RAG LLM Pattern on a Single-Node OpenShift Cluster

Overview

This Validated Pattern deploys a Retrieval-Augmented Generation (RAG) Large Language Model (LLM) infrastructure on a Single Node OpenShift (SNO) cluster. It provides a GPU-accelerated environment for running LLM inference services using vLLM with both IBM Granite 4 Small and GPT-OSS 120B models.

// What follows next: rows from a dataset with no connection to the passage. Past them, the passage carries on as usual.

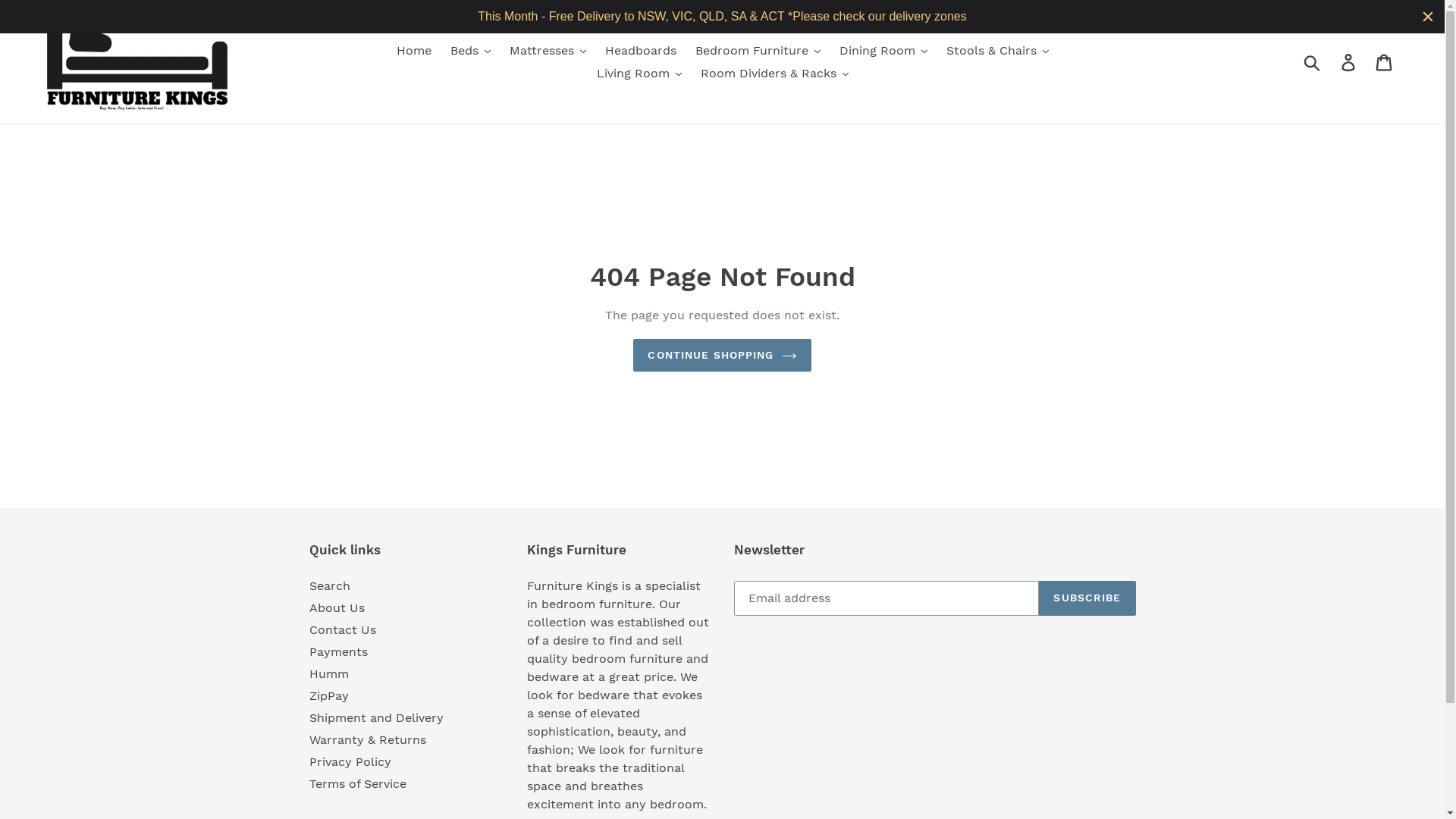
Warranty & Returns Element type: text (367, 739)
SUBSCRIBE Element type: text (1086, 597)
Shipment and Delivery Element type: text (376, 717)
Cart Element type: text (1384, 61)
ZipPay Element type: text (328, 695)
CONTINUE SHOPPING Element type: text (721, 354)
Contact Us Element type: text (342, 629)
Search Element type: text (329, 585)
Privacy Policy Element type: text (350, 761)
Home Element type: text (413, 50)
Payments Element type: text (338, 651)
Humm Element type: text (328, 673)
Headboards Element type: text (640, 50)
Log in Element type: text (1349, 61)
Submit Element type: text (1312, 61)
About Us Element type: text (336, 607)
Terms of Service Element type: text (357, 783)
Given the description of an element on the screen output the (x, y) to click on. 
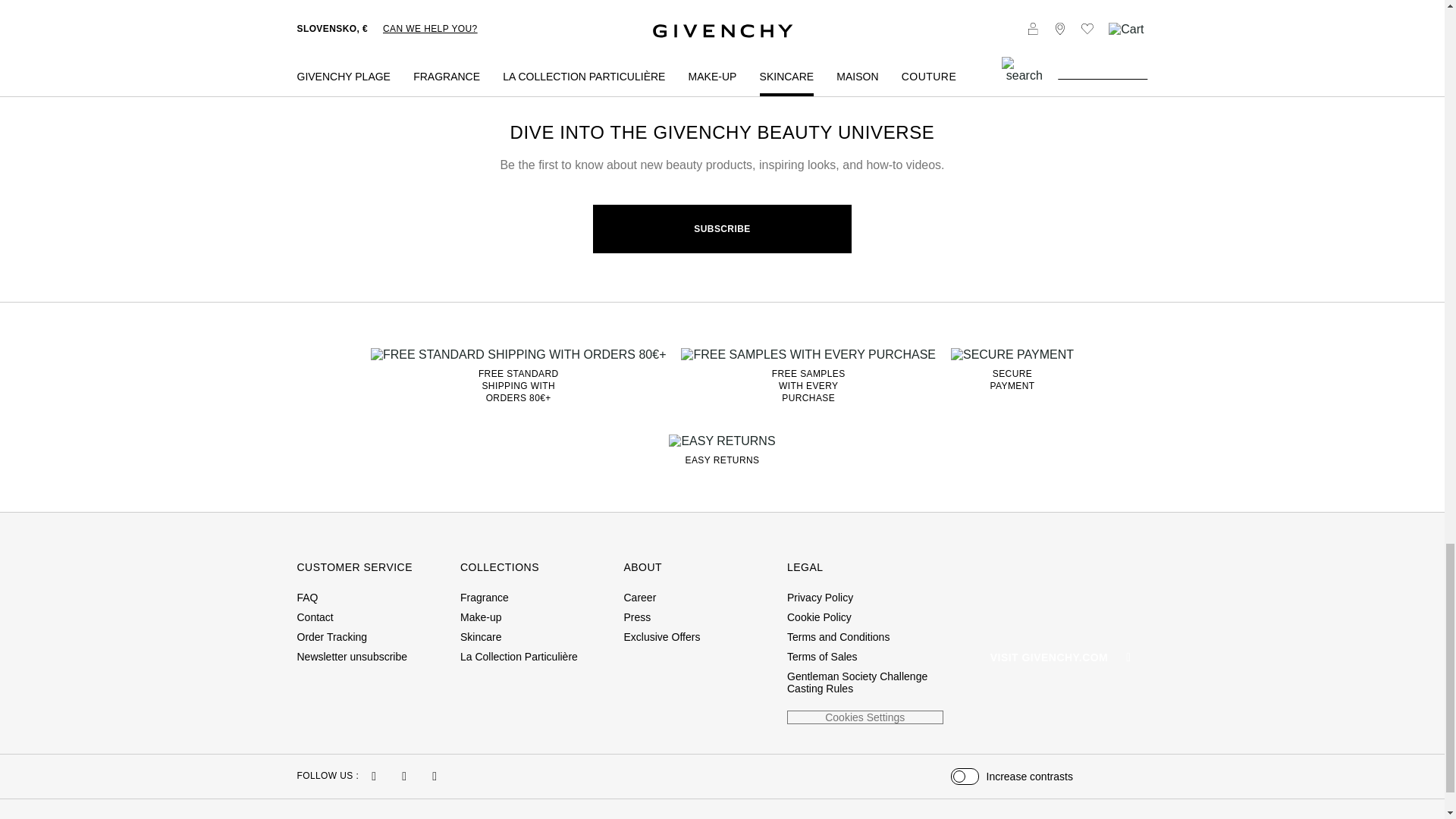
on (964, 775)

In addition to the LLM inference services, the pattern deploys Qdrant as a vector database, pre-populated with the Validated Patterns documentation. A frontend application is also included, allowing users to select an LLM, configure retrieval settings, and query the complete RAG pipeline.

flowchart LR
    User[User Query] --> Frontend
    Frontend --> Qdrant[(Vector DB)]
    Qdrant --> |Relevant Docs| Frontend
    Frontend --> LLM[LLM Service]
    LLM --> |Response| Frontend
    Frontend --> User

Applications & Components

LLM Inference Services

IBM Granite 4 Small - Served via vLLM with GPU acceleration
GPT-OSS 120B - Served via vLLM with GPU acceleration

Vector Database

Qdrant - Vector database pre-populated with Validated Patterns documentation for retrieval

Frontend

RAG Frontend Application - Web interface for selecting an LLM, configuring retrieval settings, and querying the RAG pipeline

Supporting Operators

Red Hat OpenShift AI (RHOAI) - AI/ML platform for model serving and management
NVIDIA GPU Operator - Provides GPU support for the inference services
Node Feature Discovery (NFD) - Identifies node hardware capabilities
Local Volume Management Service (LVMS) - Manages local storage volumes

Prerequisites

OpenShift Cluster - Single Node OpenShift (SNO) deployment
GPU Hardware - NVIDIA GPU-enabled node with sufficient VRAM for LLM inference (at least 80GB to run the GPT-OSS 120B model)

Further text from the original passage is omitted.